** Opening SELECTED TEXT block **

We also shared some updates today around sync pages (and sub-pages) that can be multi-homed across docs, so you don’t have to choose, and can have the same pages live across multiple docs.
Fully agree, which is why I think its puzzling that the choice was made to paywall page creation - one of Coda’s most basic, familiar, and intuitive functions - rather than the higher end functions you mention. If their intent is to make sure that the doc architect must be a paid user than surely they should target the higher end rather than the low end?
What I’d want a member of my team to do most of all is the stuff that comes intuitively: writing out a process document and be proficient in using Coda basically as a word processor and a way to organize their thoughts. I don’t care if my team members can’t draw relationships between tables or wire up buttons. That stuff is best left to the doc maker to orchestrate anyways. So if we want to make sure the people constructing the docs are paying then why are we pay-walling basic organizational tools rather than power-user tools?
I would prefer they restrict setting up automations, configuring buttons, maybe even writing formulas before restricting page-making. Page-making fits very well under the “editor” moniker and is what my team would expect to be able to do.
I think Coda is a bargain, but obviously if I can avoid paying 20x the cost I am paying now then I will. So I’ll have to restructure our wiki doc to fit a narrower vision of what Coda can do. It’s just annoying more than anything.
Out of all the platforms I’ve tried (Trello, Notion, ClickUp, Tallyfy, etc), Coda has been the winner in terms of user freedom and pricing. Every platform has jumped up in pricing PER USER , especially with AI, and so I’m happy to see that Coda did not go this route.
In terms of changing who can create and manage docs, I see no issues with this change. By having one doc maker seat, a team can still set up the framework for editors to operate in. I feel like canvas columns could be the alternative.
Either way, if that change impacted <5%, why not “grandfather” those accounts?
I just wish that, since Coda went into that direction, also ability to unhide hidden pages was also moved to Doc Editors only as the rest, that would really make a lot of sense, since most hidden pages are “background” stuff normal users shouldn’t really see anyway.
I know its not meant to be security feature etc, but 95% of “normal” users wouldn’t definitely open developer tools and start sniffing around or use some programming techniques to dig up those hidden pages. On the other hand it would help so much for easier hiding pages with background logic/calculations etc. “end” users don’t need to see
edit: also I think access to version history should also be restricted to doc makers
One thing I miss about the two way sync is the ability to use CFL to modify the embedded Doc.
Do you guys have any plans to tackle that? Maybe by passing values in the url of the embedded?
It would be a game changer
Thanks for the thoughtful feedback here Marko! Just to confirm your intuition, with this update only Doc Makers will be able to hide and unhide pages.
Good feedback for us to consider on access to version history. We debated this too, but felt that it was important to keep Editor access to page history.
Anyway, I think automations only stayed unlocked because editors could bring in templates (and templates could have automations). If the ability to add templates will be taken from editors, so will the automations. It really doesn’t make sense to keep them in the editor access level then.
Oh, amazing! I run my business as a solopreneur with Notion, and it got somewhat slow with my recent formulas and projects. I thought of jumping to Coda because of the seemingly more powerful formulas. However the docs limits where the deal breaker, it was such a let down. This new change sounds amazing! Thank you so much for considering us. I’ll get back to learning Coda for testing, and, if it performs well, migration.

** Closing SELECTED TEXT block **
** Opening LISTED RECORDS block **

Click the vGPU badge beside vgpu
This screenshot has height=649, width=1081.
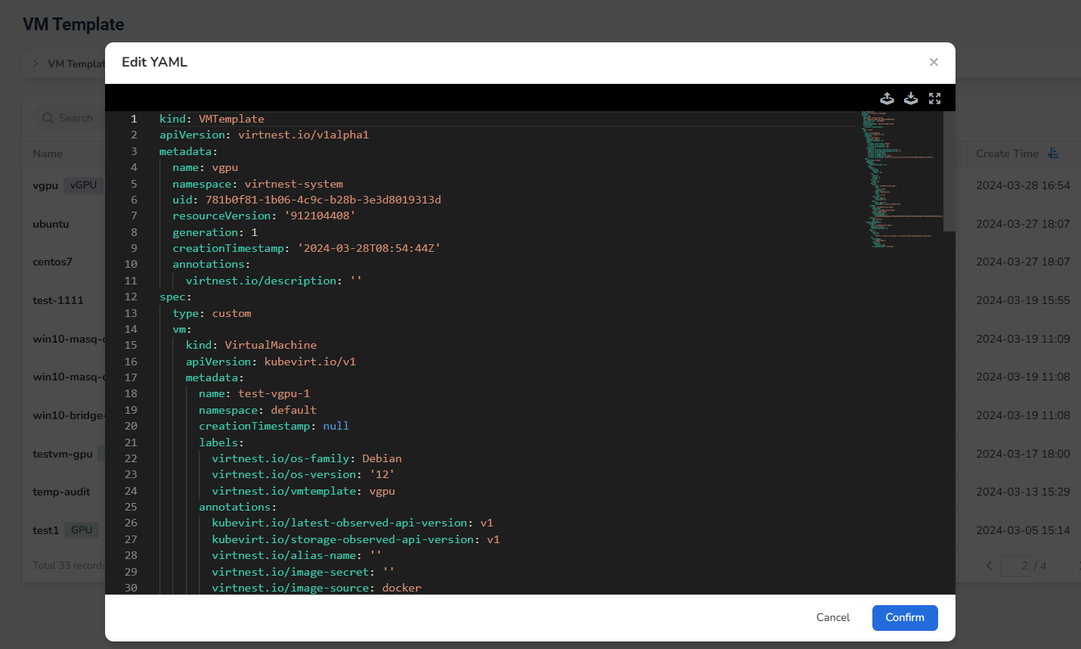(83, 185)
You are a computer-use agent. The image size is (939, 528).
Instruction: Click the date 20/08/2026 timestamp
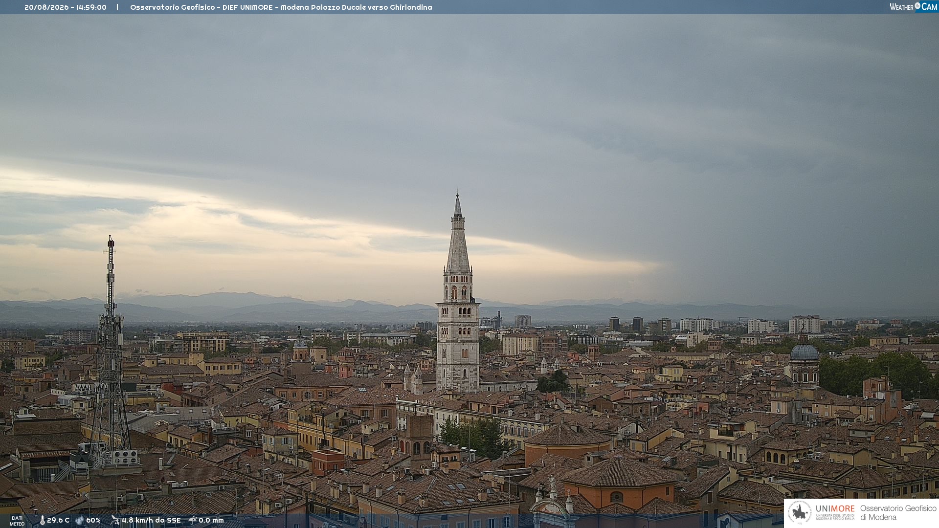46,7
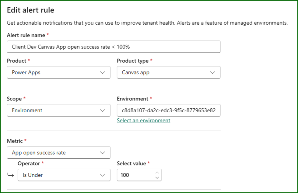Click the Operator dropdown chevron arrow
The image size is (298, 193).
[103, 175]
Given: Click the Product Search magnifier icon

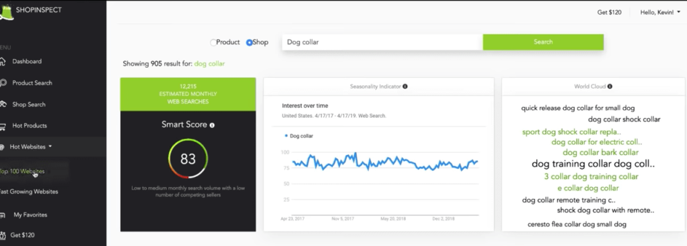Looking at the screenshot, I should [3, 82].
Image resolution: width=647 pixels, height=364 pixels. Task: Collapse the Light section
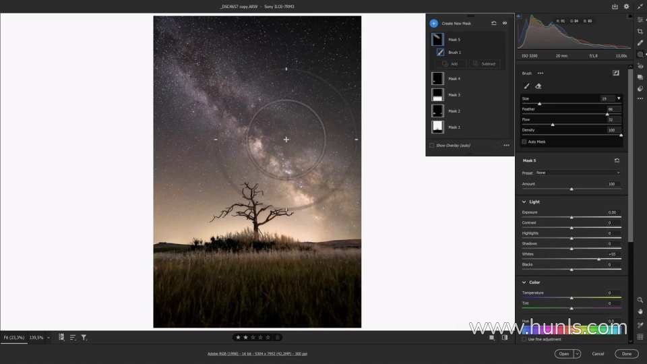pyautogui.click(x=524, y=202)
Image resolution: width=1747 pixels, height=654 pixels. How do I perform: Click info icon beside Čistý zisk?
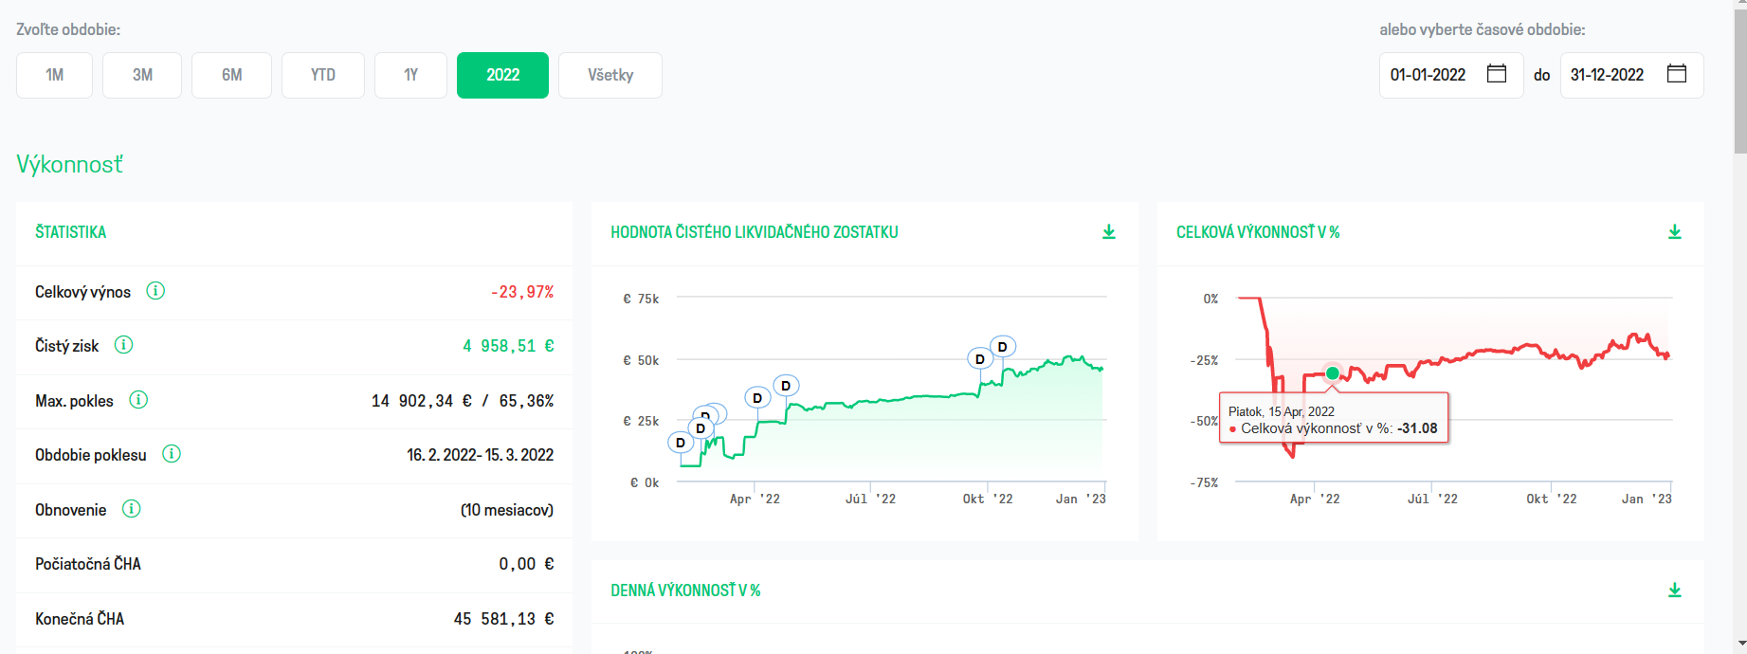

** Closing LISTED RECORDS block **

_WHAT YOU HAVE TO DO_
Reproduce the stretch of the Coda discussion from "It would be" through "and unhide pages.", leaving every word unchanged.

_ANSWER TO THE EXERCISE_
It would be a game changer
Thanks for the thoughtful feedback here Marko! Just to confirm your intuition, with this update only Doc Makers will be able to hide and unhide pages.